━━ Supplied data

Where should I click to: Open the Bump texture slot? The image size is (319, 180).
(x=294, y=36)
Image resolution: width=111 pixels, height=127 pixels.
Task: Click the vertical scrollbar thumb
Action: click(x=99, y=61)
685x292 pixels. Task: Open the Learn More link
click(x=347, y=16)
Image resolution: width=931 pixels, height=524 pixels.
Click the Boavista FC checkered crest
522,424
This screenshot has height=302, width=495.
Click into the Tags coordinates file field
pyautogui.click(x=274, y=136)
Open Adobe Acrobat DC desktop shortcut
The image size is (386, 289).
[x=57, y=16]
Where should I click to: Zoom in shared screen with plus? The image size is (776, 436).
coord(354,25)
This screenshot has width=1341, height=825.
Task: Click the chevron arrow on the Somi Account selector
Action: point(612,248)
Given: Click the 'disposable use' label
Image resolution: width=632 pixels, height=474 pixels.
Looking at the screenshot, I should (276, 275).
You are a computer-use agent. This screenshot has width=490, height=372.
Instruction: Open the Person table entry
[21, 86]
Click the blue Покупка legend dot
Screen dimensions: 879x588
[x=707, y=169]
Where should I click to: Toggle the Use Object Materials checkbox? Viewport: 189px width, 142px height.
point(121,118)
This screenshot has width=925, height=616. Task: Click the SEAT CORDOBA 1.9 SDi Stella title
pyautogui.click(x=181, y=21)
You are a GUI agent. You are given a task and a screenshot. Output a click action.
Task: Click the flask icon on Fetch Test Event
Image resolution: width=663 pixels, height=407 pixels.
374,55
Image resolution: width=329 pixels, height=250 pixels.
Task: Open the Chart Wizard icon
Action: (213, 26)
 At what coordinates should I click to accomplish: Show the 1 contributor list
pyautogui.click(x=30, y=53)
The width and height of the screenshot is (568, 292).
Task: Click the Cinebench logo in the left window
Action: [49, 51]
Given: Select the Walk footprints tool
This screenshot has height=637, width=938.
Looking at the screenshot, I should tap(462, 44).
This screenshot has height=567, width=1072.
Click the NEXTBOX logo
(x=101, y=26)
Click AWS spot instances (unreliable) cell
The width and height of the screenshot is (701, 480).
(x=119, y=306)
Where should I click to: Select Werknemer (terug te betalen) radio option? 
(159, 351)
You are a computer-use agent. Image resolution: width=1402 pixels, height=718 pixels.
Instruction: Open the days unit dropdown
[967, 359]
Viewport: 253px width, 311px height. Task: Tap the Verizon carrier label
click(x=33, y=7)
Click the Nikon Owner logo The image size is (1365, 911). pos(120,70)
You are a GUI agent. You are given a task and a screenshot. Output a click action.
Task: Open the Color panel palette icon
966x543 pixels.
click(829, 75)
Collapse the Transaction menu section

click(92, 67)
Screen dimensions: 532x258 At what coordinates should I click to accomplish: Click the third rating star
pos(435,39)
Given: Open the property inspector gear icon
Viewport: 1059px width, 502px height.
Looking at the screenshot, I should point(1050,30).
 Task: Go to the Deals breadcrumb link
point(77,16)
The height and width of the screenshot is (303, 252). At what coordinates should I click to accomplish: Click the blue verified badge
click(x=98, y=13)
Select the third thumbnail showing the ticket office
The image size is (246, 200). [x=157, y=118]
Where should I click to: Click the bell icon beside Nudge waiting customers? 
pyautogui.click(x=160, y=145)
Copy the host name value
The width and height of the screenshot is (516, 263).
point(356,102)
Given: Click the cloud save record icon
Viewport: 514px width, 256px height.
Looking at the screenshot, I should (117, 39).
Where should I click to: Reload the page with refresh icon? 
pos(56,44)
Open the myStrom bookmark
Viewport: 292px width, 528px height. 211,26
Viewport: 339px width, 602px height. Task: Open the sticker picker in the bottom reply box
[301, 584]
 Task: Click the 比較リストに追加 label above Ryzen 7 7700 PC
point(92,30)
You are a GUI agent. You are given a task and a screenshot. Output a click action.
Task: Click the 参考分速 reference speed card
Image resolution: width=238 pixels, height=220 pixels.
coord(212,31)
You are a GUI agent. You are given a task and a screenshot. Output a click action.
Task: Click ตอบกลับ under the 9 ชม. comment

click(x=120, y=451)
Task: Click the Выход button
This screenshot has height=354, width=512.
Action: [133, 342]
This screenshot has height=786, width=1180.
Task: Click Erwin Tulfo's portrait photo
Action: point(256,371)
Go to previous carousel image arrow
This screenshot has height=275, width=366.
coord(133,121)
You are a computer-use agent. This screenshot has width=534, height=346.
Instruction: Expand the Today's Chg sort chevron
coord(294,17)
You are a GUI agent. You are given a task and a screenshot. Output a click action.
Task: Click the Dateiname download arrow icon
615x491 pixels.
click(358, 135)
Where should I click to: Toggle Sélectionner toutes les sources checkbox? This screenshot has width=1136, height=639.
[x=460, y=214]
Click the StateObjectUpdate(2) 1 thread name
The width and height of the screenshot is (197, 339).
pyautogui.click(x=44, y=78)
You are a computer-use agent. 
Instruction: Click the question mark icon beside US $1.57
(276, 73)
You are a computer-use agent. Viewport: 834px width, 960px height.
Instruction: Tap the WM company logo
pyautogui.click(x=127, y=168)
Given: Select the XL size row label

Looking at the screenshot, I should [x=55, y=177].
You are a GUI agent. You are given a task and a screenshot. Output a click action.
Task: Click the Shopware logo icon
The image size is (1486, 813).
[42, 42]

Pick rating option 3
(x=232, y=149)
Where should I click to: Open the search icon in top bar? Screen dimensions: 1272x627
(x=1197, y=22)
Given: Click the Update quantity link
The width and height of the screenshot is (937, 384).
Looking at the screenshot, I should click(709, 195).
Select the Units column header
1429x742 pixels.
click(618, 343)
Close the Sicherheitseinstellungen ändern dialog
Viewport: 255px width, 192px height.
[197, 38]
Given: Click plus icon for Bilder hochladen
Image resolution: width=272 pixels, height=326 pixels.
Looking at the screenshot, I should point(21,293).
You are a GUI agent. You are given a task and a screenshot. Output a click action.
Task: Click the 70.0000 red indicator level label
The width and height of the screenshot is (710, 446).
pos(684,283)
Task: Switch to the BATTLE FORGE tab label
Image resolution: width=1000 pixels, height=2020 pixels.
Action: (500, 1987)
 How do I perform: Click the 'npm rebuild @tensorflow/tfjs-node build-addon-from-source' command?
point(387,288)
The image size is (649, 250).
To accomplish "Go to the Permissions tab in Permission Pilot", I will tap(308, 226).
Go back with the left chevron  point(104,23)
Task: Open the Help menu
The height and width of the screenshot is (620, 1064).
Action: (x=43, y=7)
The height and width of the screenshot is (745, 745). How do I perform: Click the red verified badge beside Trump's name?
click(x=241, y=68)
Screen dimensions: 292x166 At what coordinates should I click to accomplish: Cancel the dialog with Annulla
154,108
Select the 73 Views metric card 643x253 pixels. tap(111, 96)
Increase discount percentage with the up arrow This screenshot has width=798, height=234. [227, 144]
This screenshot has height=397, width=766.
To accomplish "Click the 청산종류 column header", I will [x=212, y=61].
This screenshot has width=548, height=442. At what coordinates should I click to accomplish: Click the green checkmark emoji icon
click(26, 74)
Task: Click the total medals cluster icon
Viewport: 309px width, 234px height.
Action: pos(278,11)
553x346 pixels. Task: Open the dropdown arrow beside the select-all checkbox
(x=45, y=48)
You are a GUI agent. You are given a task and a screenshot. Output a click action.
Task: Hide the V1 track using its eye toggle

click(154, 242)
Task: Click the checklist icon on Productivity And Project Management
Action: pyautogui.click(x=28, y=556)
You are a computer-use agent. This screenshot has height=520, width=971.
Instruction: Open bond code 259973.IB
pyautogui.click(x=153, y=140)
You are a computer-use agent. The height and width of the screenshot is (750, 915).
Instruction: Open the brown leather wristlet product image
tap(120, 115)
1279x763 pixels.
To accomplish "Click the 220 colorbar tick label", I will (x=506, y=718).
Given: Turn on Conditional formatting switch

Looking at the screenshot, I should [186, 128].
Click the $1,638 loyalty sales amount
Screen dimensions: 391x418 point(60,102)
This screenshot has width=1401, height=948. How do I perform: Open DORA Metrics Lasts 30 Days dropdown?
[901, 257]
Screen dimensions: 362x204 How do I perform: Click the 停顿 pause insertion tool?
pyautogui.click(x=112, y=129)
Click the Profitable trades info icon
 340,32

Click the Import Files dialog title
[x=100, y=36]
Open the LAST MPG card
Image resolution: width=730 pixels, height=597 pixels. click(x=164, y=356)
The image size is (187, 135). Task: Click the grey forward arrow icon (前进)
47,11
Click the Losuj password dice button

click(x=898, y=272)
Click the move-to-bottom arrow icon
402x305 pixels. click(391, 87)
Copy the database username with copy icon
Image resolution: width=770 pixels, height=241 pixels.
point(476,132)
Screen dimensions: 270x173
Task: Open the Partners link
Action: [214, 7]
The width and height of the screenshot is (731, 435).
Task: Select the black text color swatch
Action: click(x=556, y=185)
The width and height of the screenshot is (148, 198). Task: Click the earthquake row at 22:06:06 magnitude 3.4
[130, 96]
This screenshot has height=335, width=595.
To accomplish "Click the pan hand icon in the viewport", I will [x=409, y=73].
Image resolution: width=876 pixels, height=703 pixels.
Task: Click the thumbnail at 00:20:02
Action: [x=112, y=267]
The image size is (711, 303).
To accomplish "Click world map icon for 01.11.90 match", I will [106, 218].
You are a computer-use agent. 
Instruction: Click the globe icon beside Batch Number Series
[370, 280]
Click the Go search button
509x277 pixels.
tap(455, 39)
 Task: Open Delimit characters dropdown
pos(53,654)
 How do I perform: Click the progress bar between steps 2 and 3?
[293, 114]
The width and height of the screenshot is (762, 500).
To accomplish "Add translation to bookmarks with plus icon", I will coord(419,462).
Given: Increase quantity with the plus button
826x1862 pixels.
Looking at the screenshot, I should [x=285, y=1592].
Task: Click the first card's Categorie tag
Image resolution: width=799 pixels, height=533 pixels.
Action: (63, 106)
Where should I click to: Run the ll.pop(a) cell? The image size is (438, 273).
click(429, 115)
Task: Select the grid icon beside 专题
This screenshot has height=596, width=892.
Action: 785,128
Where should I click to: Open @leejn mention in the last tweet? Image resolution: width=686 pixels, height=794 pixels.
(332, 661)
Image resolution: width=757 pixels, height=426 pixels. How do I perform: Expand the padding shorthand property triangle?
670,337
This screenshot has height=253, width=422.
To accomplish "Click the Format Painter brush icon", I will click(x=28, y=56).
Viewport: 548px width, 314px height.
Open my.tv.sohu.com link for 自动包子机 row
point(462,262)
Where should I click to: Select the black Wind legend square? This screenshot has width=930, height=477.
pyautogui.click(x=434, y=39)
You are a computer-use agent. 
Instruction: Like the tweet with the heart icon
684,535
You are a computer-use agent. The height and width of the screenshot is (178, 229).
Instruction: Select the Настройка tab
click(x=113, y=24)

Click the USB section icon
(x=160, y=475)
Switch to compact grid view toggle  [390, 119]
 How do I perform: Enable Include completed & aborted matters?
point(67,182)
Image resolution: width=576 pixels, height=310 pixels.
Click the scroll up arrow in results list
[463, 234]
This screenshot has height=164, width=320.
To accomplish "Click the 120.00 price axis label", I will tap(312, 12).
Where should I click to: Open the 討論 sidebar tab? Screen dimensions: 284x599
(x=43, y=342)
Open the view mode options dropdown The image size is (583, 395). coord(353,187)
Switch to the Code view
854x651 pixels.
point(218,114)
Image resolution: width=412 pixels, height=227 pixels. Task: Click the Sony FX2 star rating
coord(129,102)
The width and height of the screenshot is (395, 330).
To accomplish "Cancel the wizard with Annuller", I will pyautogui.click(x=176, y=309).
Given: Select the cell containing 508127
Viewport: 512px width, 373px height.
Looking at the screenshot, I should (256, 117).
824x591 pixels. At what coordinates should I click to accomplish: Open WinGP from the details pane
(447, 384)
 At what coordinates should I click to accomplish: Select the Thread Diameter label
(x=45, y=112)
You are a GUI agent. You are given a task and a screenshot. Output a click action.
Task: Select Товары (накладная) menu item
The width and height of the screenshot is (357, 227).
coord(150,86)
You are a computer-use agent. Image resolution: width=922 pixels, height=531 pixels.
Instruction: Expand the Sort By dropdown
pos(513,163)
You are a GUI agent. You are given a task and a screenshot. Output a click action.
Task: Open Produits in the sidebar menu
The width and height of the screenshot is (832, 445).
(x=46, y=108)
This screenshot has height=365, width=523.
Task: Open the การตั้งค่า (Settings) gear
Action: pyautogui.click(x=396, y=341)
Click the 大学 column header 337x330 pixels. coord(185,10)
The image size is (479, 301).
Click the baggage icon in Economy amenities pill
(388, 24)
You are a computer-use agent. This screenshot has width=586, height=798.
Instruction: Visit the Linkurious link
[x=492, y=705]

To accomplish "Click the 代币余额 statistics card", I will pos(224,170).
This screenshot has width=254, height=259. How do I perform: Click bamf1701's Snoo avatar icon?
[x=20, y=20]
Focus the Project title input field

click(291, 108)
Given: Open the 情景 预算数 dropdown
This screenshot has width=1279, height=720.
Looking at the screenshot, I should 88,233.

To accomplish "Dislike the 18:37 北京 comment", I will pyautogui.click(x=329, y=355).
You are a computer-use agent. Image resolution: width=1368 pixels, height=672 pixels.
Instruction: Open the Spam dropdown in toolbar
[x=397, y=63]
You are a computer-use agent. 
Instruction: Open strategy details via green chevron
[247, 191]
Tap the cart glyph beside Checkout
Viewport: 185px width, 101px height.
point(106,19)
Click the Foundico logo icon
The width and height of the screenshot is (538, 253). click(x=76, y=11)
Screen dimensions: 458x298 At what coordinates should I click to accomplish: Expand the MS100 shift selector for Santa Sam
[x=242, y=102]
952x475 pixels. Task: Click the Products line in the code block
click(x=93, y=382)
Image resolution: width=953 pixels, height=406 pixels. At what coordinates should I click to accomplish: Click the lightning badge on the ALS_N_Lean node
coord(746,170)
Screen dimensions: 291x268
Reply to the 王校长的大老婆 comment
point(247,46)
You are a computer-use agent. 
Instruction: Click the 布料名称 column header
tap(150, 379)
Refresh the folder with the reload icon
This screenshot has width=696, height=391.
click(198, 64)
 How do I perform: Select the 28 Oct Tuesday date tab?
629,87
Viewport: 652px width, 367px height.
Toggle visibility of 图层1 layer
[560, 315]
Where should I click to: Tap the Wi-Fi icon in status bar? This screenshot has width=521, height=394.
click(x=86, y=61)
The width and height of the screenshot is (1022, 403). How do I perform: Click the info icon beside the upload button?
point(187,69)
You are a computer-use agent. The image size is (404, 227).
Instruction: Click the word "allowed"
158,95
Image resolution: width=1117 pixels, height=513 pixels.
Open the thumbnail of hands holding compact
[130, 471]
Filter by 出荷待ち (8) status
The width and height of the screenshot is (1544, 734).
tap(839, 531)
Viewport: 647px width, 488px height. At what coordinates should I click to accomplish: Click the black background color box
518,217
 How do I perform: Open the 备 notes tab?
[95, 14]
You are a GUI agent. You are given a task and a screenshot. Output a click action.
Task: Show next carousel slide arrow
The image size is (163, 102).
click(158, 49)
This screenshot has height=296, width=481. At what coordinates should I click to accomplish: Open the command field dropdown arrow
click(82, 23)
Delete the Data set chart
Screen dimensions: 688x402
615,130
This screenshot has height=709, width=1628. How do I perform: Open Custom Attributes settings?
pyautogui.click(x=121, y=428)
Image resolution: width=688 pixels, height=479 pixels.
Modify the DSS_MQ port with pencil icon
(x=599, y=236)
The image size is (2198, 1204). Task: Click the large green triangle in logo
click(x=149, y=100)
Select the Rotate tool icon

━━━━

I need every line of the data that has the word "quantity"; please list them.

Given: Click the Update quantity link
Given: Increase quantity with the plus button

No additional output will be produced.